Goal of the exercise — From the entries below, return only the lines starting at the one that contains "Click the word Drop in upload link" and ending at the one that contains "You are a computer-use agent. Viewport: 210px", exactly as they stand.

Input records —

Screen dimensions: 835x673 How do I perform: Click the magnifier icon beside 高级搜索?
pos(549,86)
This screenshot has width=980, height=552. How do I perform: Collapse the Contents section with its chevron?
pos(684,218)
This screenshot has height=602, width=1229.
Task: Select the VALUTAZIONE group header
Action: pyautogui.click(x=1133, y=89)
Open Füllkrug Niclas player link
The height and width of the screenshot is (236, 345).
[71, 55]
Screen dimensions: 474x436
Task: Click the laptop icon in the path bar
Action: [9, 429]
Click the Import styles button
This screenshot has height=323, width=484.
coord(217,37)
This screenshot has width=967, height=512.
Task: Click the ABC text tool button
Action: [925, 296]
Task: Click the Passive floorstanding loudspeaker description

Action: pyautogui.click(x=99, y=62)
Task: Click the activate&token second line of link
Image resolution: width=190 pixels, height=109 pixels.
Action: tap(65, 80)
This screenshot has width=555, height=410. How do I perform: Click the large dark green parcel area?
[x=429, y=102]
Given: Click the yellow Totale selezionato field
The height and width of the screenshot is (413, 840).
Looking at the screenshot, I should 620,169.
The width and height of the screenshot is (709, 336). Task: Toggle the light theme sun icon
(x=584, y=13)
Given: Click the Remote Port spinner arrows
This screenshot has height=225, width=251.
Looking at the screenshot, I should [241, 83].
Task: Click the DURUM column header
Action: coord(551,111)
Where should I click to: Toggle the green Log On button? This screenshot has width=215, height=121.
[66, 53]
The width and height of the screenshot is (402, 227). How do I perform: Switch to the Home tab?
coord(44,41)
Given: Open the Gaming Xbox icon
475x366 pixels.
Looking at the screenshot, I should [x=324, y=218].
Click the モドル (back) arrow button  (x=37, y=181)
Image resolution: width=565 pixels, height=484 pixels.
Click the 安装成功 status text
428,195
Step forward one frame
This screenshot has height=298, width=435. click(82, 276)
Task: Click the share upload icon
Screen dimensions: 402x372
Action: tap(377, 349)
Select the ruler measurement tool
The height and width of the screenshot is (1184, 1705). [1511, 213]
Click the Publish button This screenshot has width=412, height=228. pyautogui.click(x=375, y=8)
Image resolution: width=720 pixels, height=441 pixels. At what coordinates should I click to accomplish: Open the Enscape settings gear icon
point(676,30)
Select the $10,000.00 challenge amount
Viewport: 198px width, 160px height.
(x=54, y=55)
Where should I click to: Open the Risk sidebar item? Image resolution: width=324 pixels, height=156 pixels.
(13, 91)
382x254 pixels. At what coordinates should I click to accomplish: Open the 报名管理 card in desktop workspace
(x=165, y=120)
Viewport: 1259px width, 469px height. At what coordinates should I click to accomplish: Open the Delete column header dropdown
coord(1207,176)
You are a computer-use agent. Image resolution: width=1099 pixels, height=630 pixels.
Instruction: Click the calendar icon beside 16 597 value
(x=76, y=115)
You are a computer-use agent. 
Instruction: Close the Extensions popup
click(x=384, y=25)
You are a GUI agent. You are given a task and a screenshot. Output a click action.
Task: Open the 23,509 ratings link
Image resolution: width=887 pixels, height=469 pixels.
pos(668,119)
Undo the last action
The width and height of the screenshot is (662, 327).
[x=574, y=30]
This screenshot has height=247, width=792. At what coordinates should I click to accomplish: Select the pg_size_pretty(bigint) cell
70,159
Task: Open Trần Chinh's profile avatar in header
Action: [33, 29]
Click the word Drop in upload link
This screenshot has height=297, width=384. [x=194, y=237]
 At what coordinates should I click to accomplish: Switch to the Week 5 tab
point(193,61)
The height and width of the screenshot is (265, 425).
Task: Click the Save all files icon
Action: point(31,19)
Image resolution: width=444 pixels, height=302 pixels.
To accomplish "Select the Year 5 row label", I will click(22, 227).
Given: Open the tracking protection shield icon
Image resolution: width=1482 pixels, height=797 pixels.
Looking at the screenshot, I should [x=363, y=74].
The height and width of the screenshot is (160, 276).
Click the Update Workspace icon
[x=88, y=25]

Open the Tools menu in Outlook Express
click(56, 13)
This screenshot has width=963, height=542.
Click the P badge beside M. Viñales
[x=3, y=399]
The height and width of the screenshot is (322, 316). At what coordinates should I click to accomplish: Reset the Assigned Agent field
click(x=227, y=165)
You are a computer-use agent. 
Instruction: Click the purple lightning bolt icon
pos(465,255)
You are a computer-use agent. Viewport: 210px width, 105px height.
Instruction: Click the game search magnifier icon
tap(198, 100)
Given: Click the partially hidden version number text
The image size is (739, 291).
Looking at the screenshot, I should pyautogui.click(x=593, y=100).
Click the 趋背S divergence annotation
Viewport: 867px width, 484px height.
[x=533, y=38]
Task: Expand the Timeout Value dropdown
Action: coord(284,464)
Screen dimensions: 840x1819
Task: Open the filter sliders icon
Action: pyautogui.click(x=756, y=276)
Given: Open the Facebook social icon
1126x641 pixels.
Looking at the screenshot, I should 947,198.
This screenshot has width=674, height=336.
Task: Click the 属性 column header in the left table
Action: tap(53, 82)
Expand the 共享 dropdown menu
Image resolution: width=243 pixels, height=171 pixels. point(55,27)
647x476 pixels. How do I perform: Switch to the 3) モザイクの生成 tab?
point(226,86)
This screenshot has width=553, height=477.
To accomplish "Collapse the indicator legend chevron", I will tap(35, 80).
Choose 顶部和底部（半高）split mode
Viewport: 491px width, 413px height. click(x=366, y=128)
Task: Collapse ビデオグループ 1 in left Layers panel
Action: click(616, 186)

Task output —
Click the word Drop in upload link
This screenshot has height=297, width=384. [x=194, y=237]
 At what coordinates should I click to accomplish: Switch to the Week 5 tab
point(193,61)
The height and width of the screenshot is (265, 425).
Task: Click the Save all files icon
Action: point(31,19)
Image resolution: width=444 pixels, height=302 pixels.
To accomplish "Select the Year 5 row label", I will click(22, 227).
Given: Open the tracking protection shield icon
Image resolution: width=1482 pixels, height=797 pixels.
Looking at the screenshot, I should [x=363, y=74].
The height and width of the screenshot is (160, 276).
Click the Update Workspace icon
[x=88, y=25]

Open the Tools menu in Outlook Express
click(56, 13)
This screenshot has width=963, height=542.
Click the P badge beside M. Viñales
[x=3, y=399]
The height and width of the screenshot is (322, 316). At what coordinates should I click to accomplish: Reset the Assigned Agent field
click(x=227, y=165)
You are a computer-use agent. 
Instruction: Click the purple lightning bolt icon
pos(465,255)
You are a computer-use agent. Viewport: 210px width, 105px height.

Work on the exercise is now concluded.